Effects of early palliative care intervention on medical resource use among end-of-life patients

Affiliations

Effects of early palliative care intervention on medical resource use among end-of-life patients

Chia-Chia Lin et al. Int J Qual Health Care. .

Erratum in

Abstract

Background: In Taiwan, as the population ages, palliative care services (PCS) have expanded significantly to include comprehensive benefit plans for critically ill individuals, supported by reimbursements from the National Health Insurance program. However, incorporating palliative care into the medical management of these patients presents several challenges. We aim to evaluate the effects of palliative care interventions on medical resources in end-of-life scenarios, to promote earlier palliative care access and provide high-quality healthcare services for patients.

Methods: A total of 2202 patients were included in this study. Primary diagnosis and referral for PCS were assessed using ICD-10 and HNI code. All study subjects were divided into three groups: patients who did not receive PCS (no-PCS), patients who received PCS before their final hospital admission (PCS-before), and patients who received PCS after their final admission (PCS-after). We evaluated (i) the effects of PCS on eight medical resource utilization outcomes within the 30 days preceding death and (ii) the effects of early intervention on two major diseases.

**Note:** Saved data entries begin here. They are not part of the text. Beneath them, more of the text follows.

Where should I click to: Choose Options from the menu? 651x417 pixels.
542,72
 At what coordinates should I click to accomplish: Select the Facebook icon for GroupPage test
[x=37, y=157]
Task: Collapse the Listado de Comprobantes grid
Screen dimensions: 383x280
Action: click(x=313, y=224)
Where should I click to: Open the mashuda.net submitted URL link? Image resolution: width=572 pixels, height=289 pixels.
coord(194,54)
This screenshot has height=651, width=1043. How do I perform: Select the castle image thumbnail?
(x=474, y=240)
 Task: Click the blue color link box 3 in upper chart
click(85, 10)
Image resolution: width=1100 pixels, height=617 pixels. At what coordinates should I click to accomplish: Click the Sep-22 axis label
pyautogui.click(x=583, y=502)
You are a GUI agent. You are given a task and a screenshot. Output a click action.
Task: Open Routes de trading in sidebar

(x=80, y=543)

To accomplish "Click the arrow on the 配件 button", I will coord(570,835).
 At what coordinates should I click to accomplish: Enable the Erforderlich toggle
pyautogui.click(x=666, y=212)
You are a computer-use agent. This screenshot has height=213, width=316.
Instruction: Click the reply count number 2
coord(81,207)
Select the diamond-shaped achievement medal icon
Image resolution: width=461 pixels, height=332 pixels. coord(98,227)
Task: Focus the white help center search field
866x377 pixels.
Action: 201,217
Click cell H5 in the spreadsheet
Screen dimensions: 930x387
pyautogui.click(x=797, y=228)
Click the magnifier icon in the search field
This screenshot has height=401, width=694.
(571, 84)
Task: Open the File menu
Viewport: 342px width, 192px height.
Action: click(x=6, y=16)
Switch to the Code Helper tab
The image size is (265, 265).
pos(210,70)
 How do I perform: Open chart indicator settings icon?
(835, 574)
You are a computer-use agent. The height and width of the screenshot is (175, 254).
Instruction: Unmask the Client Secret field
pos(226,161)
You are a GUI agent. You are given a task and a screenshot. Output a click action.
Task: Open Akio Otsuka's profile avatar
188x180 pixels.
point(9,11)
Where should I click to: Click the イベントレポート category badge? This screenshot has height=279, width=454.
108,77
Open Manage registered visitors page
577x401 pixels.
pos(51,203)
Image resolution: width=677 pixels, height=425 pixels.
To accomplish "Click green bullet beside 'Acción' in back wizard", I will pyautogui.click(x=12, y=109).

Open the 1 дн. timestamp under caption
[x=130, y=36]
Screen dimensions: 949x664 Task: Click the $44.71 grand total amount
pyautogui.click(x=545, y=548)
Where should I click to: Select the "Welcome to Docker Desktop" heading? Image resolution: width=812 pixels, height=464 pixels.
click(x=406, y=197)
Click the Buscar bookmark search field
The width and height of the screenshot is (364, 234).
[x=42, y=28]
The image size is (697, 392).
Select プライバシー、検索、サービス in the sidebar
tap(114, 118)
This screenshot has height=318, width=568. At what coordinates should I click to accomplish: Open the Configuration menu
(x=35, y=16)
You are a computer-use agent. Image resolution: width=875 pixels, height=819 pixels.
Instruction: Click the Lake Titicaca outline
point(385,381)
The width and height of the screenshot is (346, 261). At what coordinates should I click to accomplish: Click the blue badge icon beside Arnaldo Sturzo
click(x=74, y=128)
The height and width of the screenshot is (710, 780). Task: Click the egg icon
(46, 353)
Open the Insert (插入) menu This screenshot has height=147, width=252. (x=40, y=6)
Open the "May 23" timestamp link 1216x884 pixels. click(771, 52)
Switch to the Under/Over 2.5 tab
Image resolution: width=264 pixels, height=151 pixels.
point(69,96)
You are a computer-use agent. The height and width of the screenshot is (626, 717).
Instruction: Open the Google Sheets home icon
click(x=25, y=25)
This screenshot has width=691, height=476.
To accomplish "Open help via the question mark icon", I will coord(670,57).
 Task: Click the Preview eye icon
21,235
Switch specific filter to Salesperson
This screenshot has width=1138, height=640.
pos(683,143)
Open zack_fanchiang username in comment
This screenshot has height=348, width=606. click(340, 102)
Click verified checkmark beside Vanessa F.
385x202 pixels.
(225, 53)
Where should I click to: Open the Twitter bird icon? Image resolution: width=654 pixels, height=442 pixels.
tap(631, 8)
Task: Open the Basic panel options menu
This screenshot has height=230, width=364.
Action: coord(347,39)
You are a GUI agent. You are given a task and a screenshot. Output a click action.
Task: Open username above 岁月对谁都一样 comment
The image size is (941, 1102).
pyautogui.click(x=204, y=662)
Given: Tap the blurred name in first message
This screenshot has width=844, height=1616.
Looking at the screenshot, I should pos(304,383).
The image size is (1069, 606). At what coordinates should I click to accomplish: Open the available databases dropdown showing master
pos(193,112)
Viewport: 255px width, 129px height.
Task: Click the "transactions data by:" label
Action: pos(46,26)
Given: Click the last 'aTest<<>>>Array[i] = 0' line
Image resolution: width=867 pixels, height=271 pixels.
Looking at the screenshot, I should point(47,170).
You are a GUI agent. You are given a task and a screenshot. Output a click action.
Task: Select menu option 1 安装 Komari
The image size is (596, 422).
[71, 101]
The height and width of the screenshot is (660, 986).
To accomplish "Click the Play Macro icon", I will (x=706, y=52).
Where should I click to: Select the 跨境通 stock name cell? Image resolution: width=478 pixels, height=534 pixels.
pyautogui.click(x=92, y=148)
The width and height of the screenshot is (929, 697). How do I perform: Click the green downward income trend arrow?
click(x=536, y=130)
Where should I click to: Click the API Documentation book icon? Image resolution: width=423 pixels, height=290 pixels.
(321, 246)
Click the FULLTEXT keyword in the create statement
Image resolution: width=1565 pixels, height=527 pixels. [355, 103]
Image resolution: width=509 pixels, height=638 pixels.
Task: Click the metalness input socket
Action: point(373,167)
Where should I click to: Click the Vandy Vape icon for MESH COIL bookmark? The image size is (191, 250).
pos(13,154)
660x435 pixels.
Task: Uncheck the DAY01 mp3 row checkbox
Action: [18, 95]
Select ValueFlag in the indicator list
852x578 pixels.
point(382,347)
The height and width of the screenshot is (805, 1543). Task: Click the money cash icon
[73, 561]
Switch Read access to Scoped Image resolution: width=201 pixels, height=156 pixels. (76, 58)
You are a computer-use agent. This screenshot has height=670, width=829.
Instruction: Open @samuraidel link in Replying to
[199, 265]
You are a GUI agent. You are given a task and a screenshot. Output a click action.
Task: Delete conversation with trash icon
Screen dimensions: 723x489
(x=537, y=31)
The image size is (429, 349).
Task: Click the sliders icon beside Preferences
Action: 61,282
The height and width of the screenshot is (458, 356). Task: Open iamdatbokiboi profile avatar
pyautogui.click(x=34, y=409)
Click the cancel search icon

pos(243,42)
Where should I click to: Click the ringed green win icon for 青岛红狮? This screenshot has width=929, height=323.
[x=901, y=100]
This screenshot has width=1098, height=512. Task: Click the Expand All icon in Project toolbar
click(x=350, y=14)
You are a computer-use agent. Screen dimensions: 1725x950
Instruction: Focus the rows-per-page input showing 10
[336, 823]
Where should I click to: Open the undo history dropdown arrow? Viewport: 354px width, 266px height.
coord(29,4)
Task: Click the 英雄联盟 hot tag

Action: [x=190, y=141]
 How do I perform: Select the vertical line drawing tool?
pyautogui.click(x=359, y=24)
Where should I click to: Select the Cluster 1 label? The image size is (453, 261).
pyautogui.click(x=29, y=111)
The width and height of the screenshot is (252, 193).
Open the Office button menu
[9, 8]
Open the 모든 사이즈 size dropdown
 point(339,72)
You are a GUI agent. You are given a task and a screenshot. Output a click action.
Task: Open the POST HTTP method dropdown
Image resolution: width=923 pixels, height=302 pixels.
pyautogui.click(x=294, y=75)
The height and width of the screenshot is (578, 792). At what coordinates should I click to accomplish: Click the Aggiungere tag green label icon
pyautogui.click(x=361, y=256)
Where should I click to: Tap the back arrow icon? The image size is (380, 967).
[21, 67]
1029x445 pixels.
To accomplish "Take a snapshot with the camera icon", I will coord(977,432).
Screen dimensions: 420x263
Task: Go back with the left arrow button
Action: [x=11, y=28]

Results: Initiating PCS before a patient's last hospital admission was associated with less aggressive medical interventions in the 30 days before death, including reduced length of intensive care unit (ICU) [odds ratio (OR) = 0.25], and rates of endotracheal intubation (OR = 0.12), respiratory ventilator support (OR = 0.20), cardiopulmonary resuscitation (OR = 0.18), and blood transfusion (OR = 0.65). Among patients with cancer and lung diseases, those who received PCS prior to their final hospitalization of over 14 days experienced reduced hospitalization duration (OR = 0.52 and 0.24, respectively). Patients with lung disease also had significantly lower odds of ICU stays (OR = 0.44) and respiratory ventilation (OR = 0.33).

Conclusion: The timing of palliative care intervention critically impacts on duration of hospitalization and ICU stay and the need for intubation procedures or cardiopulmonary resuscitation. The findings can help the government and medical providers in developing comprehensive palliative care policies and programs to improve care quality and patient rights.

Keywords: end-of-life; endotracheal intubation; intensive care unit; palliative care; respiratory ventilator; transfusion.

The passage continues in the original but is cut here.